Un enfant est né de l'union d'un père et d'une mère, la famille ayant résidé en Ukraine depuis septembre 2018. Alors qu'une procédure judiciaire était en cours en Ukraine concernant l'autorité parentale, le père a ramené l'enfant en France. La mère a alors demandé le retour de l'enfant en Ukraine sur le fondement de la Convention de La Haye sur les aspects civils de l'enlèvement international d'enfants. Le procureur de la République a assigné le père devant un juge aux affaires familiales, et le tribunal a constaté que le déplacement de l'enfant était illicite tout en rejetant la demande de retour. La mère a interjeté appel de cette décision.
Civ. 2e, 23 mai 2024, n° 22-11.175
1Faits
2Procédure
En première instance, le tribunal judiciaire a rendu un jugement le 21 janvier 2021, déclarant le déplacement illicite et rejetant la demande de retour.
Suite à cela, la mère a relevé appel le 26 janvier 2021, intimant à la fois le père et le procureur général. L'affaire a été fixée à bref délai. Cependant, par ordonnance du 15 juin 2021, le président de la chambre a déclaré caduque la déclaration d'appel au motif que celle-ci n'avait été signifiée qu'au père et non au procureur général. La mère a contesté cette décision par un pourvoi.

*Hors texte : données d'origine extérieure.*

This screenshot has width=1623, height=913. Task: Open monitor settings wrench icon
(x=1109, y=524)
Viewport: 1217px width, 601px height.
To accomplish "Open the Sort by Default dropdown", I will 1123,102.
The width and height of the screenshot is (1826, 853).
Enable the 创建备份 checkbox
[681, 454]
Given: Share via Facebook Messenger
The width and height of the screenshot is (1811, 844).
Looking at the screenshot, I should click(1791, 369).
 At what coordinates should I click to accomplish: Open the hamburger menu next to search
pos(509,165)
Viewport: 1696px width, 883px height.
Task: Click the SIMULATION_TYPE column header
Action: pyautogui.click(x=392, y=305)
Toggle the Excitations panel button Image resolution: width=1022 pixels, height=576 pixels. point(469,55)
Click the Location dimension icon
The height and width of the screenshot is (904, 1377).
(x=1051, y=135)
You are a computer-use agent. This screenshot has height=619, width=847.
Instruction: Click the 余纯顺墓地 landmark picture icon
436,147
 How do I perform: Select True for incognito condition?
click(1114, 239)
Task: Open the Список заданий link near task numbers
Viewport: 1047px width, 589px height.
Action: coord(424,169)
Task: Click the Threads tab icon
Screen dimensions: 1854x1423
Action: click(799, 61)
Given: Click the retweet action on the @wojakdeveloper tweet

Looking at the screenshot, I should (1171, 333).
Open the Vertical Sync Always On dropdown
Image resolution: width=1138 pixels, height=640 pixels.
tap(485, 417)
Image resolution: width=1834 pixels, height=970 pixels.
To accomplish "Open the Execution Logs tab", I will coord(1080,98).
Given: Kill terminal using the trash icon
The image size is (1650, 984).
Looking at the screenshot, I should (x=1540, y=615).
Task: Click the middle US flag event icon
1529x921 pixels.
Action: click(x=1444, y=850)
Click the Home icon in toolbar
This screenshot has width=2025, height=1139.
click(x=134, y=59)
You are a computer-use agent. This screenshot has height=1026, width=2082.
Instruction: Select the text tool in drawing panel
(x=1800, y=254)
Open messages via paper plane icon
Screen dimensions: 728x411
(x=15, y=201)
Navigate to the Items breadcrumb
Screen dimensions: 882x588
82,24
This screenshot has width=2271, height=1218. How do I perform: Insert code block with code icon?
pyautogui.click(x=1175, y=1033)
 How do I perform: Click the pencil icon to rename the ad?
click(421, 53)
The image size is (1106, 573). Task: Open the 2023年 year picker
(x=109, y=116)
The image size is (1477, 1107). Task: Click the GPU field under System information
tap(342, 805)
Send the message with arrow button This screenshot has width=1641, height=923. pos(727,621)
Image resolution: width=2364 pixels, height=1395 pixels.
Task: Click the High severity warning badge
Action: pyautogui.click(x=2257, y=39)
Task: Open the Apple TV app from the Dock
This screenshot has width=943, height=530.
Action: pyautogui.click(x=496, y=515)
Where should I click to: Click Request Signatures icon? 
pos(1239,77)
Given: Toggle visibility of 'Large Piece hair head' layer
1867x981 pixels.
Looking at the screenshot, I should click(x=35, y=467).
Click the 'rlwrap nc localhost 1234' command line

En appel, la cour d'appel a confirmé la caducité de la déclaration d'appel, arguant que l'obligation de signifier s'appliquait également au procureur général en tant qu'intimé dans cette procédure.
3Problème de droit
La caducité de la déclaration d'appel est-elle justifiée par l'absence de signification au procureur général ?
4Solution
La Cour casse et annule l'arrêt rendu par la cour d'appel. Elle souligne que l'article 905-1 du Code de procédure civile prévoit que l'appelant doit signifier sa déclaration d'appel dans les dix jours suivant la réception de l'avis de fixation. Toutefois, ce texte ne fait pas distinction quant à la qualité des intimés et impose une obligation de signification au procureur général lorsqu'il est partie à l'instance. En statuant ainsi, la cour d'appel a fait preuve d'un formalisme excessif en déclarant caduque la déclaration d'appel sans tenir compte du fait que le procureur général avait déjà conclu devant elle. Cette décision constitue une atteinte disproportionnée au droit d'accès au juge, tel que garanti par l'article 6 § 1 de la Convention européenne des droits de l'homme.